Because I Know I Shall Not Know
The day has only just begun. A cool breeze shakes the potted dahlias, seared brown by summer sun. Birds, in the distance, belt out tied notes over the churn of a lawn mower in a distant neighbor's yard. Today is a day of a promise, a day of fulfilling promises made. There is writing, marketing, and web design before me, yet I cannot help but look backwards into the brief sleep that my dogs, as ever, cut short.
***
Last Sunday, while driving back from the Kroger where I often procure coffee, someone with a sonorous voice read snippets from Eliot's "Ash Wednesday." I started my day with the poem, wondering at the way Eliot's rhythms, folding and unfolding upon itself like a verse from Genesis hold together the most abstract of ideas. While reading the poem, I caught myself contemplating whether or not I'd accept such a poem as an editor. And, truth be told, I seriously doubt it. There is too much abstraction, too much of Eliot's near hopeless reaching. Perhaps, I might even have accepted part II, where the wonderful imagery of the juniper tree first emerges while shying away from the rest of the poem with its abstraction and mild form of proselytization.
Of course, this is all idle speculation, but let's not shy away from idle speculation just yet.
***
To me, one of the most useful experiences for my development as a writer was reading the annotated drafts of Eliot's "The Wasteland". You can, of course, see the development of the poem and how a morass of disparate thoughts came together as one of the most powerful—if difficult—poems in the English language. Seeing the work of such a poet in manuscript form—covered with corrections—can do wonders for a young poet. You have a chance to see the process of writing at work, to witness the fact that poems do not tumble from the heavens, like manna, fully formed as works of art. You can see the give in take of the poet's intelligence and witness the profound impact that both Pound and Vivian Eliot had on his work.
For me, whenever I think of those myriad corrections, I'm always drawn to a comment made by Pound. "Damn Perhaps-y" he wrote while crossing out one of the many instances of the word that began a line in "The Wasteland." Eliot, of course, used that correction.
Sometimes, I wonder whether or not those two monsters of modernism made a mistake there. I do not doubt that my thinking is skewed by living 80 years after the fact of that poem's composition, but it seems to me, that, so often, we must dwell in the space signified by that word: "perhaps". I wonder what might have happened if Eliot had left us that space—let us dwell for the briefest of moments in uncertainty.
***
In graduate school, I suppose I cultivated a deep affinity for the modernists. Even now, when I list my favorite poets, only a handful of English-language poets who were not of that era bear mentioning: Plath, Schuyler, Ashbery, Simic, Rexroth,
Yet, despite the profound influence of those modernists on how I approach a poem, my poetry remains oddly postmodern. Occasionally, a poem might be invested with ambition like that found in "Asphodel, That Greeny Flower," but I've yet to write a long poem that truly pleases me. More, there was always, that overvaluation of self that's difficult to escape in your youth—even if I imagined that "I" as a Prufrock-like character.
***
In both college and graduate school, I used to joke that my first book would be the best first-book since Wallace Stevens' Harmonium. Now, of course, I doubt this. Nevertheless, in graduate school, that was the aim I worked toward—often finding myself overwhelmed by my own ambition.

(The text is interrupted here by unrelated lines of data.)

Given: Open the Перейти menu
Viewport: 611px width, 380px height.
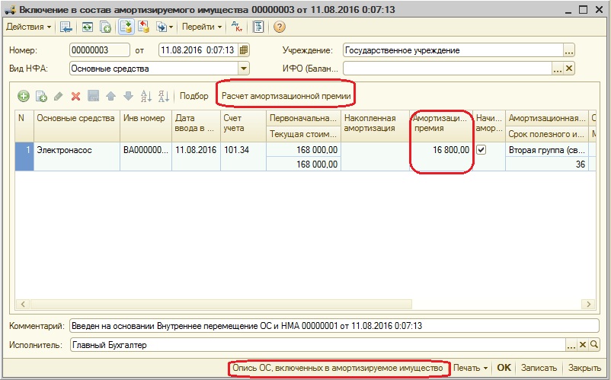Looking at the screenshot, I should point(202,27).
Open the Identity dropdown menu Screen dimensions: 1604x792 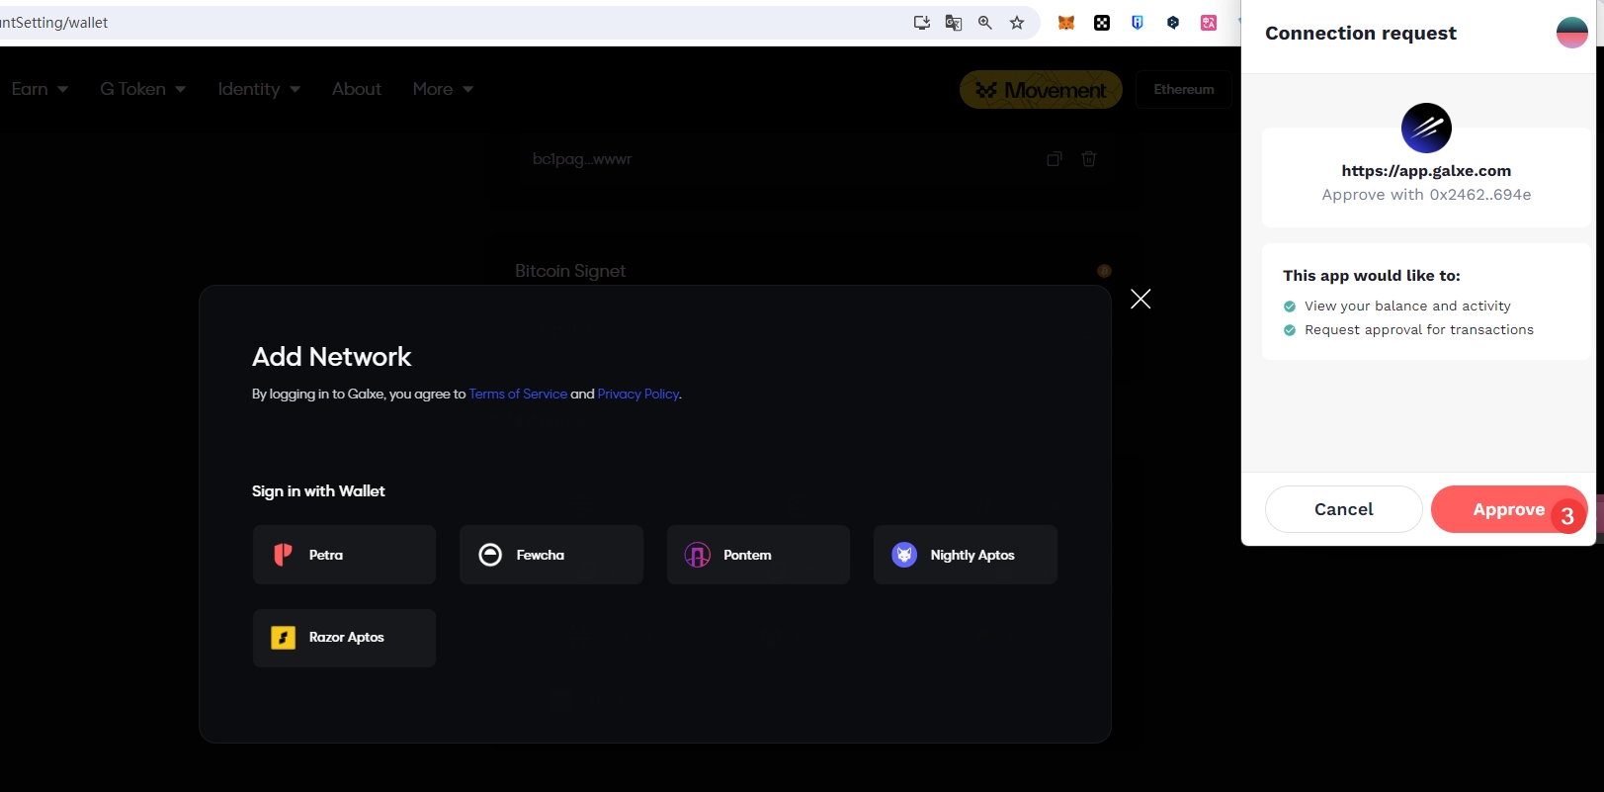coord(258,89)

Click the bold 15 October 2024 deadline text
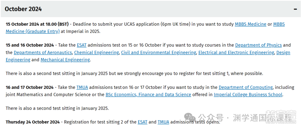click(37, 24)
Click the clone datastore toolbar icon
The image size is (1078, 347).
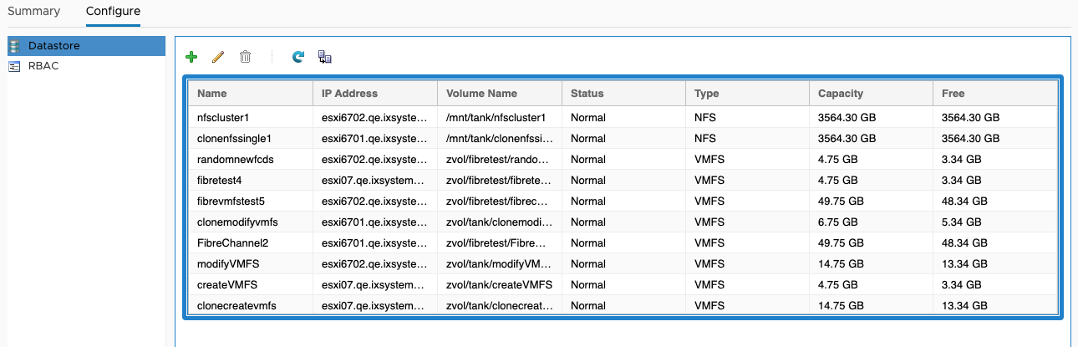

I remember thinking how difficult writing poetry suddenly seemed—one had to be conversant in philosophy, religion, psychology, and the long-and-storied traditions of verse in the English language. Now, I suppose this is true, up to a point, but focusing on syllogisms or re-reading Kierkegaard misses the point ever so slightly, doesn't it?
***
Poetry, I suppose, is much simpler than that. All great poets, regardless of whether or not they've read Derrida, make memorable lines that others will long to read. They craft language to share something—often something outside of their reader's realm of understanding.
If you read, "Ash Wednesday," I suspect you will be moved—even if you are not an Anglican, like Eliot. Even if you're not a Christian, like Eliot. Even if you've never uttered the Lord's Prayer. And it is not the religion that moves us. And it is not the intellect behind those thoughts. And it is not the symbolism of Mary's colors.